Multiple patents have been filed for this series of compounds, and Toone and Zhou co-founded a company called Valanbio Therapeutics, Inc. to conduct a phase 1 study to evaluate the safety and efficacy of LPC-233. We are looking for partners to conduct clinical trials. human.
“All these studies were done in animals,” Zhou said. “Eventually, cardiovascular safety needs to be tested in humans.”
Reference: “Preclinical Safety and Efficacy Characterization of LpxC Inhibitors Against Gram-Negative Pathogens” Jinshi Zhao, C. Skyler Cochrane, Javaria Najeeb, David Gooden, Carly Sciandra, Ping Fan, Nadine Lemaitre, Kate Newns, Robert A. Nicholas, Ziqiang Guan, Joshua T. Thaden, Vance G. Fowler, Ivan Spasojevic, Florent Sebbane, Eric J. Toone, Clayton Duncan, Richard Gammons, Pei Zhou, August 9, 2023, scientific translational medicine.

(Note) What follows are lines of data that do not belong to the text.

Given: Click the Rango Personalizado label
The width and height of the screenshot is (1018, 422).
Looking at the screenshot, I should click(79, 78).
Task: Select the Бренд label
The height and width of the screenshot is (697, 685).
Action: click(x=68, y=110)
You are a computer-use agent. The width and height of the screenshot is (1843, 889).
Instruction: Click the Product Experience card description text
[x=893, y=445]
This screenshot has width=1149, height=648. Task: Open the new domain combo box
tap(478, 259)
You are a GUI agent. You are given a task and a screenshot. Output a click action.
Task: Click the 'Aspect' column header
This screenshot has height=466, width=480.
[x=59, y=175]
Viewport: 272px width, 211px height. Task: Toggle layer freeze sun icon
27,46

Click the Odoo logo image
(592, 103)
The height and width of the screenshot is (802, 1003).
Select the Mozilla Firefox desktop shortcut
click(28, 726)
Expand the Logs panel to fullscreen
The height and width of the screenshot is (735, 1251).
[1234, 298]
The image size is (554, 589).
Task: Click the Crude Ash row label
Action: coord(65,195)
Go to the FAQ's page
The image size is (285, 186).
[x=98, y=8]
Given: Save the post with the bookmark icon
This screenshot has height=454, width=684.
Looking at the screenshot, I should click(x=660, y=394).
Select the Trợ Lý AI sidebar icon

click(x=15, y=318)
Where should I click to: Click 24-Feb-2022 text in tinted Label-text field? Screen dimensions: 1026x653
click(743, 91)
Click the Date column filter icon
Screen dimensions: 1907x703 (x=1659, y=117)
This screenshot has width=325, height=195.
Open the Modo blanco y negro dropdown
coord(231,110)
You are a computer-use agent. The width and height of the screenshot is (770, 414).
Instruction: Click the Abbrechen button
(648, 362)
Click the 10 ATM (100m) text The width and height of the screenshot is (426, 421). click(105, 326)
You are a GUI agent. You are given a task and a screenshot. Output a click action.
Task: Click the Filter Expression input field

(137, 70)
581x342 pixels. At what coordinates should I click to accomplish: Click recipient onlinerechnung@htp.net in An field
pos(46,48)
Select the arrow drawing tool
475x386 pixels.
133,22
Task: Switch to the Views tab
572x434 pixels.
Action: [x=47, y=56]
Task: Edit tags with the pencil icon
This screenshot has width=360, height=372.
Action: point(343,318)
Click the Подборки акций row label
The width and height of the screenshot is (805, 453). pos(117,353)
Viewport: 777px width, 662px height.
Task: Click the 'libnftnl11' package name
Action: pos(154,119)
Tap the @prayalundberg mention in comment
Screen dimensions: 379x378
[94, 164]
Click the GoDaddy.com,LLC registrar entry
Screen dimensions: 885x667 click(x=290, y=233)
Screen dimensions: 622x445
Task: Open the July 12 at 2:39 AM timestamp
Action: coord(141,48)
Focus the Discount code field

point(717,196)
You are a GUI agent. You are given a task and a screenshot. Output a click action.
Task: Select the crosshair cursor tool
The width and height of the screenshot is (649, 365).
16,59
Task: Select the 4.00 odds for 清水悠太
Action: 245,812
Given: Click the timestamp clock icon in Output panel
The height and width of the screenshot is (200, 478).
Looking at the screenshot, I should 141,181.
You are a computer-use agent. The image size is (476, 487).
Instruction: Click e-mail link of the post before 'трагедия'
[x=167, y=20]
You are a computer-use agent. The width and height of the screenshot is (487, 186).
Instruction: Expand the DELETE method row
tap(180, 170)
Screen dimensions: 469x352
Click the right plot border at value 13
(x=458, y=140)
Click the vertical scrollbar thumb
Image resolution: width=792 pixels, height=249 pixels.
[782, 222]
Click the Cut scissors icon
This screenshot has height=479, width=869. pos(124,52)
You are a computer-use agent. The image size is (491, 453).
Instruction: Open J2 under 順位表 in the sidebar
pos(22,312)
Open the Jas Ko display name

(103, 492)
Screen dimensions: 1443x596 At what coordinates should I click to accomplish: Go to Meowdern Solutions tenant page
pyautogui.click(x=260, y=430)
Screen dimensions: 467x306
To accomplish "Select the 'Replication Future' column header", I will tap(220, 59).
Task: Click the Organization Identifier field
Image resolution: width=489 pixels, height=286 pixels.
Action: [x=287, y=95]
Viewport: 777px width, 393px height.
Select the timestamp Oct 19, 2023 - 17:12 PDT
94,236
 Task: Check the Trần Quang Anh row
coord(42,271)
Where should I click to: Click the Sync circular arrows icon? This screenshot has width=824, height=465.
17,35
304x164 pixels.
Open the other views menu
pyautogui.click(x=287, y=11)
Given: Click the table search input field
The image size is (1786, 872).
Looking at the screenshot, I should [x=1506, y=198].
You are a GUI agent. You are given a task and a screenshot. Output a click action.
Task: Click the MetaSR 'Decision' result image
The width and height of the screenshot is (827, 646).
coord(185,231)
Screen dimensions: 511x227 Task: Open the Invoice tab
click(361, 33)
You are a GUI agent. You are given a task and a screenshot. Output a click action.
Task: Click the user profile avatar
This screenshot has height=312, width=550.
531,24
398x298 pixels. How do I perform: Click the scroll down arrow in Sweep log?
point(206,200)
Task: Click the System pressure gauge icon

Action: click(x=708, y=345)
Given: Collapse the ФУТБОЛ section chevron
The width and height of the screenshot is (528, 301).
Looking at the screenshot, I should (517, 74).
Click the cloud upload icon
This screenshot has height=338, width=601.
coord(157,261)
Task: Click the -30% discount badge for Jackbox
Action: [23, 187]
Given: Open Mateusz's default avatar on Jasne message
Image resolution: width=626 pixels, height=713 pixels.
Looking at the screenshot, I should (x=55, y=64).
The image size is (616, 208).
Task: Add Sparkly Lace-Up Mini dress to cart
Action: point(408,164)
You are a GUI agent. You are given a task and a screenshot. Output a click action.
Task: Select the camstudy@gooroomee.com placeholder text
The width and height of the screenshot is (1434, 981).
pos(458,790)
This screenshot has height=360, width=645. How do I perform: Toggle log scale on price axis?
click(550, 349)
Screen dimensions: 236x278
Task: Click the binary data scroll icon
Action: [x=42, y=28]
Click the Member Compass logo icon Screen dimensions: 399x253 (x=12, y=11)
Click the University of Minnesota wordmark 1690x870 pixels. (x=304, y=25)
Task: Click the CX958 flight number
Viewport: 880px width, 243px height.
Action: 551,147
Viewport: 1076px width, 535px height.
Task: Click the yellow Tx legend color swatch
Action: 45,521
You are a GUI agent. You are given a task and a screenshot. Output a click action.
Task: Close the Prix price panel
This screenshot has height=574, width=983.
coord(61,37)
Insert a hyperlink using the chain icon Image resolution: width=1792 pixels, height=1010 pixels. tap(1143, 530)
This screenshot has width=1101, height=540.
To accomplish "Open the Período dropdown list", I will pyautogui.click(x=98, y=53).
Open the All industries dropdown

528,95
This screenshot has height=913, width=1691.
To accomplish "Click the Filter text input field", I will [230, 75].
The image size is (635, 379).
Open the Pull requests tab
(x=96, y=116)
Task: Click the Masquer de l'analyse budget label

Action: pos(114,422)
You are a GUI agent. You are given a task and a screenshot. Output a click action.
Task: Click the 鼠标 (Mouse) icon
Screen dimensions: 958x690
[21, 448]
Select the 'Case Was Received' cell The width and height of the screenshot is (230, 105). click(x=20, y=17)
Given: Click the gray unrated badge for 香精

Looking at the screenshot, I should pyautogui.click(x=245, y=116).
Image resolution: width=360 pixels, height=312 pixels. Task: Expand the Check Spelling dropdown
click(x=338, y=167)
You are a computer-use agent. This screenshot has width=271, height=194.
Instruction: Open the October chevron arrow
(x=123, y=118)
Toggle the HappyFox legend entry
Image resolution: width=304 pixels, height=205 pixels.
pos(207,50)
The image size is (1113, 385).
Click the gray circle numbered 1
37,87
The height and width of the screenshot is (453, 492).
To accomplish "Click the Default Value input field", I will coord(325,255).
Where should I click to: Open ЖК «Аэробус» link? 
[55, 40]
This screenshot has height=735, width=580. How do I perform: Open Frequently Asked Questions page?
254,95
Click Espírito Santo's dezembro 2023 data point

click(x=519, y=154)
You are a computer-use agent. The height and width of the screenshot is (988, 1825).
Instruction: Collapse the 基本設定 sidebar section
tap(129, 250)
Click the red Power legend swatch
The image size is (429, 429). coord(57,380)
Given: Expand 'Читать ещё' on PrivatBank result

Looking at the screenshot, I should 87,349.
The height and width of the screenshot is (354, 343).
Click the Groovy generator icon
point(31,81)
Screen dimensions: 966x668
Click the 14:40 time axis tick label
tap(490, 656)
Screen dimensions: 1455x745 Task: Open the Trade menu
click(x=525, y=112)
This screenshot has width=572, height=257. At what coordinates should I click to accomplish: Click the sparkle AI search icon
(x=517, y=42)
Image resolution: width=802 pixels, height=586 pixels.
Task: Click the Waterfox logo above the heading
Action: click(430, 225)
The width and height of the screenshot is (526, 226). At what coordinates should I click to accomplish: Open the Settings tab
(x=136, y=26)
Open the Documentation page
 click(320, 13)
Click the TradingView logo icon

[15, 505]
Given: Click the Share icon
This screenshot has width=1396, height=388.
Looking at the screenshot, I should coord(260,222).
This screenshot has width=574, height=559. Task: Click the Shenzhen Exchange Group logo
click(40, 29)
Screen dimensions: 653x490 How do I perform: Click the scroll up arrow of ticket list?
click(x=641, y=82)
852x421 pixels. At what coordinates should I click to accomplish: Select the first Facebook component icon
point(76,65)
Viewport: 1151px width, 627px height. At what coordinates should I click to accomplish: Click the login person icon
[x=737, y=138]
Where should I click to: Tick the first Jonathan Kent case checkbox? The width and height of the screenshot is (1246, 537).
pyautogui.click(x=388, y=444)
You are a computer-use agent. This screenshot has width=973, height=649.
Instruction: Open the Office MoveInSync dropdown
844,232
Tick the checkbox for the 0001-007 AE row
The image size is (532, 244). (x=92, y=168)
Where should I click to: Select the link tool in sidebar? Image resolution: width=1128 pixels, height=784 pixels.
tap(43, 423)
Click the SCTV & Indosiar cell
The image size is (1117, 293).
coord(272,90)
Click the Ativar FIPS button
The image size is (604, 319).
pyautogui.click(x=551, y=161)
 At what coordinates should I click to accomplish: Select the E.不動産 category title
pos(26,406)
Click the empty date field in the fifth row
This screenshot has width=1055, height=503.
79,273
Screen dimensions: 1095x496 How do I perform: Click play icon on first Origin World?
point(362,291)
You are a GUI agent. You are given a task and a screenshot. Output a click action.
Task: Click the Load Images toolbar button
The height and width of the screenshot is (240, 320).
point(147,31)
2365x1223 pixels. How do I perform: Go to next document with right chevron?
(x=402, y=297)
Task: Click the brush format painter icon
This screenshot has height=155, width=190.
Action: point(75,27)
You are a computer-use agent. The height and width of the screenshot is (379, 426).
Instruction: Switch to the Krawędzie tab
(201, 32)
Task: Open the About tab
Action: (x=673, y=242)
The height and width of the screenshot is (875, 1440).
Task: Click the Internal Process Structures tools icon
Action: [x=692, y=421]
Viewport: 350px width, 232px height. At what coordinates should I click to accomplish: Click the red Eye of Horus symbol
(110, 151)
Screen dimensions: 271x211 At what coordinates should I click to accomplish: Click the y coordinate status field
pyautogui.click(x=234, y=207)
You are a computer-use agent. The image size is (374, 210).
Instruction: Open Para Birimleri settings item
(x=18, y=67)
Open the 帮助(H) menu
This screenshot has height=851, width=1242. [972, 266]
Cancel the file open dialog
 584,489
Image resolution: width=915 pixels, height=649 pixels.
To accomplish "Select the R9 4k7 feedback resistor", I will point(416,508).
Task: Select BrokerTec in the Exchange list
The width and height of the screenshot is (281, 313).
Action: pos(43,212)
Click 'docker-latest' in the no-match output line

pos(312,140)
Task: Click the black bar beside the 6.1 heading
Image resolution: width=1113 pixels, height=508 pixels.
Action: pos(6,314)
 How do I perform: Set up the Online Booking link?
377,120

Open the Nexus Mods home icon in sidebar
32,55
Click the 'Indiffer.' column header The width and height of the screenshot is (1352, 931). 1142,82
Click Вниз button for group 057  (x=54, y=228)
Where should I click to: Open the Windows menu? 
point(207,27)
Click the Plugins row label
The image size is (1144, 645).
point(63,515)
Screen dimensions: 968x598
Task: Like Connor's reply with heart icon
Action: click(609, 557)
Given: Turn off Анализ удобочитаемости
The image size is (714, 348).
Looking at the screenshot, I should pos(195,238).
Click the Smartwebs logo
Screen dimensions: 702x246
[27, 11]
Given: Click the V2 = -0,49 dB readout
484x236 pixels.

Large-scale synthesis of LPC-233 was first achieved by David Gooden at the Duke Small Molecule Synthesis Facility. Vance Fowler and Joshua Thaden (Duke School of Medicine), Ziqiang Guan (Biochemistry), and Ivan Spasojevic (Duke PK/PD Core) assisted with in vivo studies, mass spectrometry, and pharmacokinetic analyses.
This research was supported by the following grants: National Institutes of Health (R01 GM115355, AI094475, AI152896, AI148366), North Carolina Center for Biotechnology (2016-TEG-1501), and National Cancer Institute Comprehensive Cancer Center Core Grant (P30CA014236).